Exercise goal
Beginning with the line where "Instruction: Click the" appears, please restate each line of the records below word for word until the last one, inclusive, and nothing else.

(Collected data entries)
--- START ---

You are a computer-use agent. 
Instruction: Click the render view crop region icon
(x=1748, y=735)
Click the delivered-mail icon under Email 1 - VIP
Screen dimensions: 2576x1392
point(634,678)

--- END ---

Solution to this problem
Instruction: Click the render view crop region icon
(x=1748, y=735)
Click the delivered-mail icon under Email 1 - VIP
Screen dimensions: 2576x1392
point(634,678)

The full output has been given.